Chocolate and cocoa are made from the seeds or beans of the Theobroma Cacao. The fruit of this plant somewhat resembles a cucumber, and contains from twenty to thirty seeds; these are dried and packed for the market. They come to this country from the West Indies (Berbice and Demerara). The beans are roasted in an iron cylinder with holes to let out the vapour, &c.; when cool they are deprived of their husks, and then crushed by means of rollers turning on a flat slab, kept warm by stoves or steam. The seeds when crushed on the warm slab become almost liquid, owing to a kind of butter or concrete oil which they contain, and which melts by a gentle heat.
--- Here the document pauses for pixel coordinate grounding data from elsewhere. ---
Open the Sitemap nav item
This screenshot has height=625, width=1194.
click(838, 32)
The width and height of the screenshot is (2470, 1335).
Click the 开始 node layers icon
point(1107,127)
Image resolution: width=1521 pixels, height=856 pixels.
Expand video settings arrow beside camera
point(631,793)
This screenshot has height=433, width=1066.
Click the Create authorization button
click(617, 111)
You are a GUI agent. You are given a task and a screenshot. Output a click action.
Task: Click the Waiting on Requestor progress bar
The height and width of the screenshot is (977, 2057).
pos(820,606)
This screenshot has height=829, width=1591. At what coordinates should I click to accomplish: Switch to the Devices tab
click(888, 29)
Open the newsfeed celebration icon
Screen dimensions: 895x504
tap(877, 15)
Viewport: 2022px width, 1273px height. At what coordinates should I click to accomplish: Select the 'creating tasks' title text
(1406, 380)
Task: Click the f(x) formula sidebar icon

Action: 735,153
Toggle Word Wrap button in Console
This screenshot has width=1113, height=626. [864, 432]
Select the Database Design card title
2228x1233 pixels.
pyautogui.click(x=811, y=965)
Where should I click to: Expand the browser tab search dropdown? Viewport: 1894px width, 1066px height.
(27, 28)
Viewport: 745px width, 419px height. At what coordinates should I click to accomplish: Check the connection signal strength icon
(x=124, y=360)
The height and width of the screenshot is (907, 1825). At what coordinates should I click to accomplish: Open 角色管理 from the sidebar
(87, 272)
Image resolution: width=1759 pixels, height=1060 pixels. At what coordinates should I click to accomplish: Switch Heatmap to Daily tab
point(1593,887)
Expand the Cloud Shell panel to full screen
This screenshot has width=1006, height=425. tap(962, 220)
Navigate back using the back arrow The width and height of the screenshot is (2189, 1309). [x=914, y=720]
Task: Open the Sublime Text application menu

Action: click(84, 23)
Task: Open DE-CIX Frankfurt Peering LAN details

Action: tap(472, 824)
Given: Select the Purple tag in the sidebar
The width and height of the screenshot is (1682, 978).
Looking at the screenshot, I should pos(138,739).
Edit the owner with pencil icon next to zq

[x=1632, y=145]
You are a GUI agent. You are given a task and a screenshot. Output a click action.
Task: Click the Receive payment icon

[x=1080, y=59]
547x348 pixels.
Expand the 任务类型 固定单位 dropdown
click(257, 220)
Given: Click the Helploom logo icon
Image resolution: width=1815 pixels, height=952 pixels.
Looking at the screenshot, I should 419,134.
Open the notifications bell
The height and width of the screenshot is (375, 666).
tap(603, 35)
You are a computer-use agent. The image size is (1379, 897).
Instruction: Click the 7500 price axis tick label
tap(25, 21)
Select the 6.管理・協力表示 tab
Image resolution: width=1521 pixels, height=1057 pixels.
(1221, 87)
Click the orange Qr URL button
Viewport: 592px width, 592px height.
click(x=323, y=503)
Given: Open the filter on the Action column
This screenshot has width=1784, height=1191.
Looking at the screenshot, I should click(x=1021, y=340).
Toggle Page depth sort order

When the seeds are rolled by the machine into a smooth paste, this is either put into a mould of tin and formed into squares and various other forms, or left rough as it is scraped from the slab (this is called “rock” cocoa). For chocolate it is mixed with sugar, and either dried and powdered, or made, as the cocoa, into paste. On the Continent it is flavoured with “vanilla.”
STEEL.
BESSEMER’S PROCESS.
Steel is usually made by a process called “cementation.” Bars of the best Swedish or Russian iron, about six feet long, are placed in an iron box, the bottom of which is covered with a layer of charcoal powder; over the first row of iron bars some more charcoal is put, and then another row of iron bars, and so on till the box is full, when it is carefully closed and kept at a white heat for four or five days. When cold, the bars are found to be converted into steel, and, being rough and blistered on the surface, are called “blistered steel;” this is broken up, and the bars laid side by side and made hot in a forge, where they are welded together by the blows of a heavy hammer, and drawn or rolled out by machinery into bars of “fine steel.” Steel differs from iron in the closeness of its grain, in being very much “tougher,” and in having that very useful and peculiar property called “temper,” which is the power of hardening when suddenly cooled while red-hot. If a bar of steel as soft as iron be made of a bright red heat, and then suddenly plunged into cold water, it will be found to have become harder than any other metal (so hard, indeed, that it will scratch glass), and is as brittle and readily broken as flint or glass. If now a gentle heat be applied to it, this extreme hardness of temper gives way. For instance, if a piece of bright hard steel is held for a moment in the hollow of a clear fire, a pale straw color appears on its surface, it is now still very hard (but not so hard as before), and is fit for razors, surgeons’ instruments, &c; but if held in the fire a moment or two longer, it becomes of a bright golden yellow, and is fit for penknives, and other cutting instruments; held longer still, it becomes bright blue, and is fit for watch-springs, swords, and other purposes requiring great elasticity but no great hardness; if the heat be carried still further a brown tinge is seen, and it is now rather soft, but greatly harder than iron, and is still elastic; saws, coach-springs, and many other articles are made from steel at this temper. If the heat be carried on to redness, the steel would be quite soft when it had slowly cooled, but if suddenly cooled (as by being plunged into water) the original hard temper comes back again.
Steel, like iron, may be cast, and cast-steel is one of its most useful forms, and much resembles “fine steel.” The mode of preparing cast-steel is to melt the “blistered steel” in a crucible, or earthen pot, and then run it into a mould: this forms an “ingot” of steel, which may be afterwards rolled or welded as the case may require.
Steel may be drawn into very fine wire, or wrought into the most minute articles, as the springs and other parts of watches. It bears a very fine and bright polish, and does not rust or tarnish so easily as iron. It has lately been proposed to make heavy cannon of cast-steel, which is much tougher than either cast-iron or gun-metal.